(Beginning of RECORDS)
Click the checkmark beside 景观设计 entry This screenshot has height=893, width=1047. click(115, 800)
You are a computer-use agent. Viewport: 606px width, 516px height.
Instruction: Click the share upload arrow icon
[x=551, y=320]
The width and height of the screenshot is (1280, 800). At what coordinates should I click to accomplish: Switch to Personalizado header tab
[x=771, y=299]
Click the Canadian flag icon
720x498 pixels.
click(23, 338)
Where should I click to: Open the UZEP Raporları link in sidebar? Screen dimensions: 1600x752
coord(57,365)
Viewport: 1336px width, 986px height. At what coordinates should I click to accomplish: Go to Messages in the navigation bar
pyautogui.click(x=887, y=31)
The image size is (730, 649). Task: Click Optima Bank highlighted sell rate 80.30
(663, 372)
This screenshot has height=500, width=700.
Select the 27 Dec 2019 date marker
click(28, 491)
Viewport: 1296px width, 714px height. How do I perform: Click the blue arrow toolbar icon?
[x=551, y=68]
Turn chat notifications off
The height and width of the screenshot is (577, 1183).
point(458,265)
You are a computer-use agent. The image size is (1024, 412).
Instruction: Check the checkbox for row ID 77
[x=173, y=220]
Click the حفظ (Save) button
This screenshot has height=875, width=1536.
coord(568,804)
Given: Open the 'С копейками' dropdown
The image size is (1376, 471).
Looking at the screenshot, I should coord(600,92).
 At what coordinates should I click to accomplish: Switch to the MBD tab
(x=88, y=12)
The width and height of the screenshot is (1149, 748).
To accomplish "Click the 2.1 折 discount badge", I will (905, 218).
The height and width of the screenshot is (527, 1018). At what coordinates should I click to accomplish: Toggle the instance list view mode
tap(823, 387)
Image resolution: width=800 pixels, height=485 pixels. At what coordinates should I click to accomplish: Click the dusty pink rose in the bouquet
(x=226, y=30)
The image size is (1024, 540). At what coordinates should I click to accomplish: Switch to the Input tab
(End of RECORDS)
Every record must be given again exactly as it was written.

# [ANSWER BOX]
Click the checkmark beside 景观设计 entry This screenshot has height=893, width=1047. click(115, 800)
You are a computer-use agent. Viewport: 606px width, 516px height.
Instruction: Click the share upload arrow icon
[x=551, y=320]
The width and height of the screenshot is (1280, 800). At what coordinates should I click to accomplish: Switch to Personalizado header tab
[x=771, y=299]
Click the Canadian flag icon
720x498 pixels.
click(23, 338)
Where should I click to: Open the UZEP Raporları link in sidebar? Screen dimensions: 1600x752
coord(57,365)
Viewport: 1336px width, 986px height. At what coordinates should I click to accomplish: Go to Messages in the navigation bar
pyautogui.click(x=887, y=31)
The image size is (730, 649). Task: Click Optima Bank highlighted sell rate 80.30
(663, 372)
This screenshot has height=500, width=700.
Select the 27 Dec 2019 date marker
click(28, 491)
Viewport: 1296px width, 714px height. How do I perform: Click the blue arrow toolbar icon?
[x=551, y=68]
Turn chat notifications off
The height and width of the screenshot is (577, 1183).
point(458,265)
You are a computer-use agent. The image size is (1024, 412).
Instruction: Check the checkbox for row ID 77
[x=173, y=220]
Click the حفظ (Save) button
This screenshot has height=875, width=1536.
coord(568,804)
Given: Open the 'С копейками' dropdown
The image size is (1376, 471).
Looking at the screenshot, I should coord(600,92).
 At what coordinates should I click to accomplish: Switch to the MBD tab
(x=88, y=12)
The width and height of the screenshot is (1149, 748).
To accomplish "Click the 2.1 折 discount badge", I will (905, 218).
The height and width of the screenshot is (527, 1018). At what coordinates should I click to accomplish: Toggle the instance list view mode
tap(823, 387)
Image resolution: width=800 pixels, height=485 pixels. At what coordinates should I click to accomplish: Click the dusty pink rose in the bouquet
(x=226, y=30)
The image size is (1024, 540). At what coordinates should I click to accomplish: Switch to the Input tab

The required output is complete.